RECORDS FOR PROCESSING:

• • • •

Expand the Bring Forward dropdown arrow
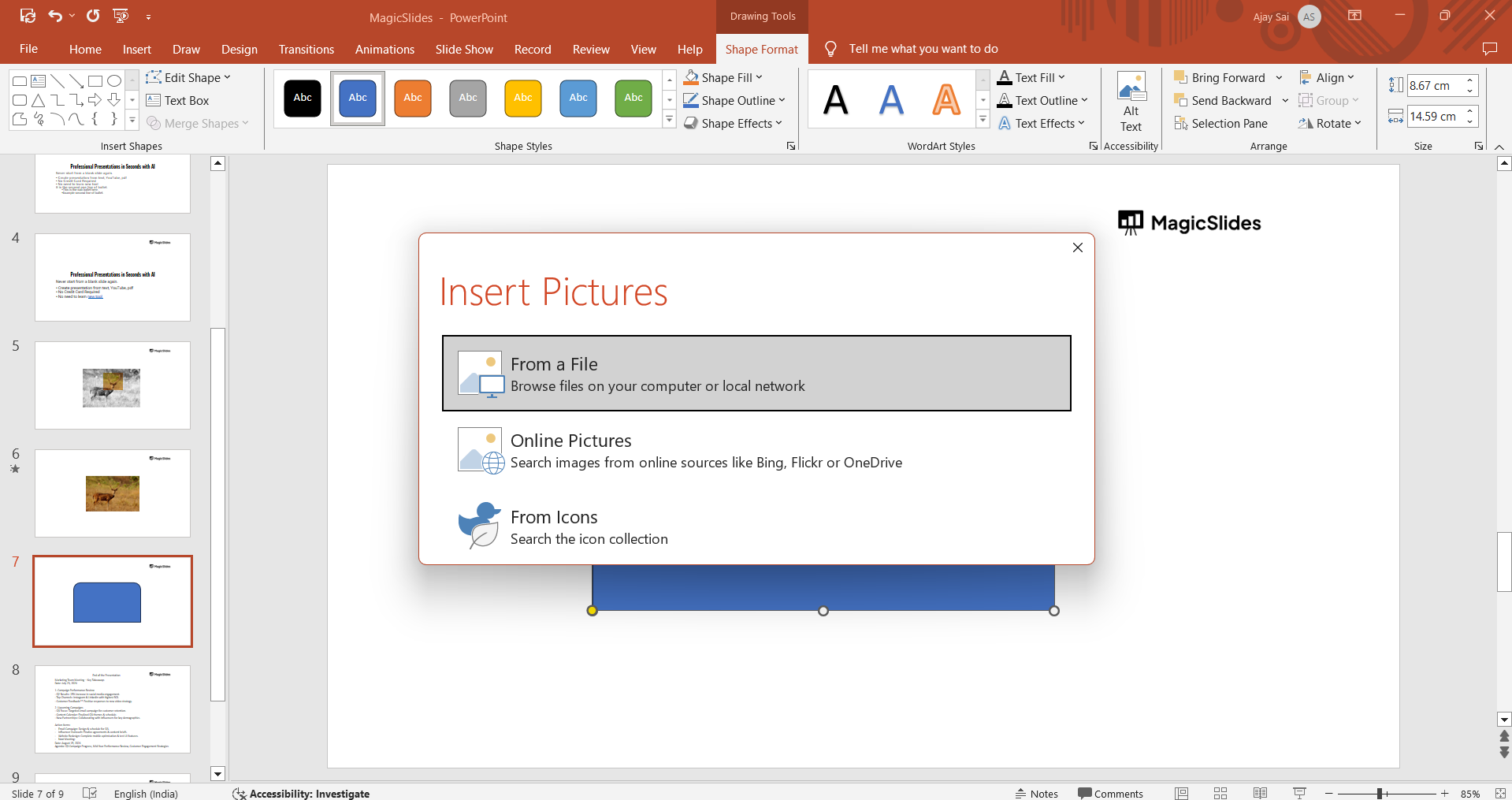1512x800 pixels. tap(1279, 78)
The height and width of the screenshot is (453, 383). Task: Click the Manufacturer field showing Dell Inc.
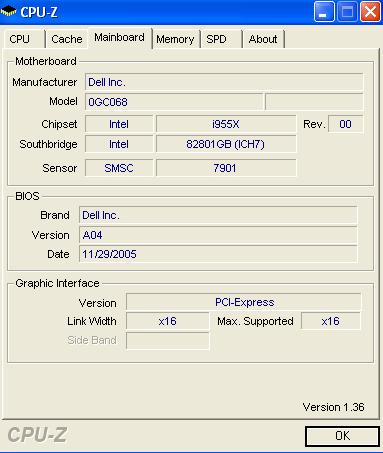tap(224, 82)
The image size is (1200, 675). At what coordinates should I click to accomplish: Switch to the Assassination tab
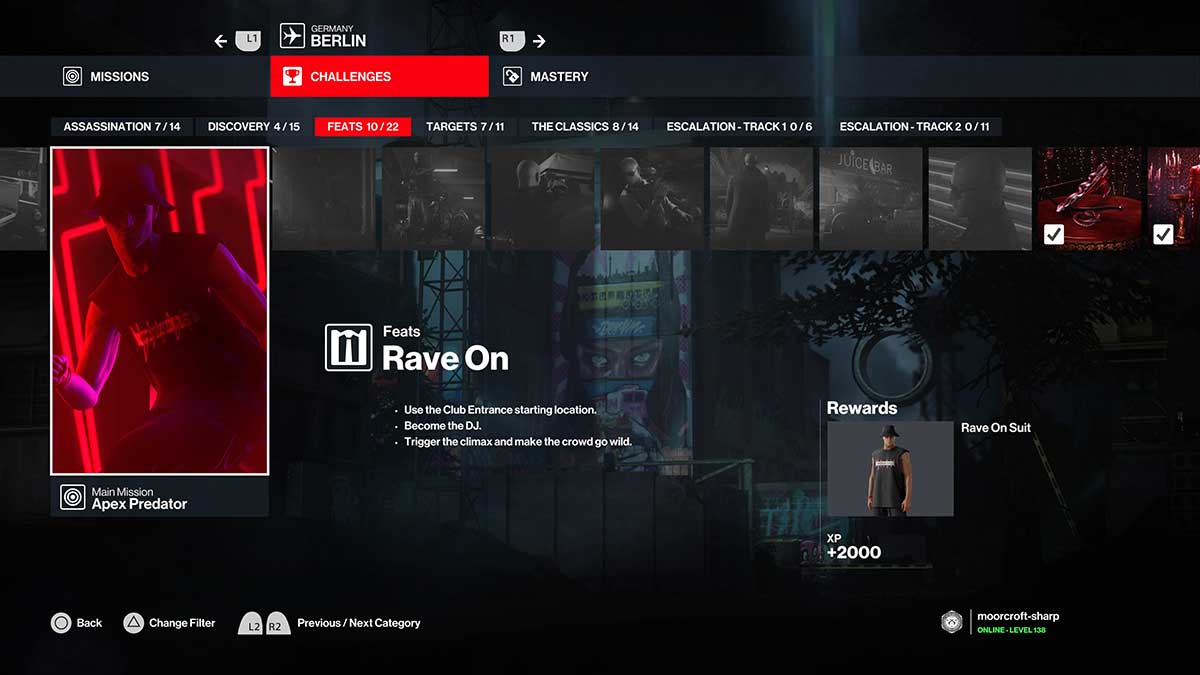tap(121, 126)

• • • •

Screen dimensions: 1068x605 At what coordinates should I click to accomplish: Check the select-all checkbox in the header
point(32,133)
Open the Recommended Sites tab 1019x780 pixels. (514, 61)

• • • •

YOUR INSTRUCTIONS: Your task for the entries above: copy exactly the span starting with the line with "Screen dimensions: 1068x605" and going on through the line with "Open the Recommended", both lines included, and nothing else.

EXPECTED ANSWER:
Screen dimensions: 1068x605 At what coordinates should I click to accomplish: Check the select-all checkbox in the header
point(32,133)
Open the Recommended Sites tab 1019x780 pixels. (514, 61)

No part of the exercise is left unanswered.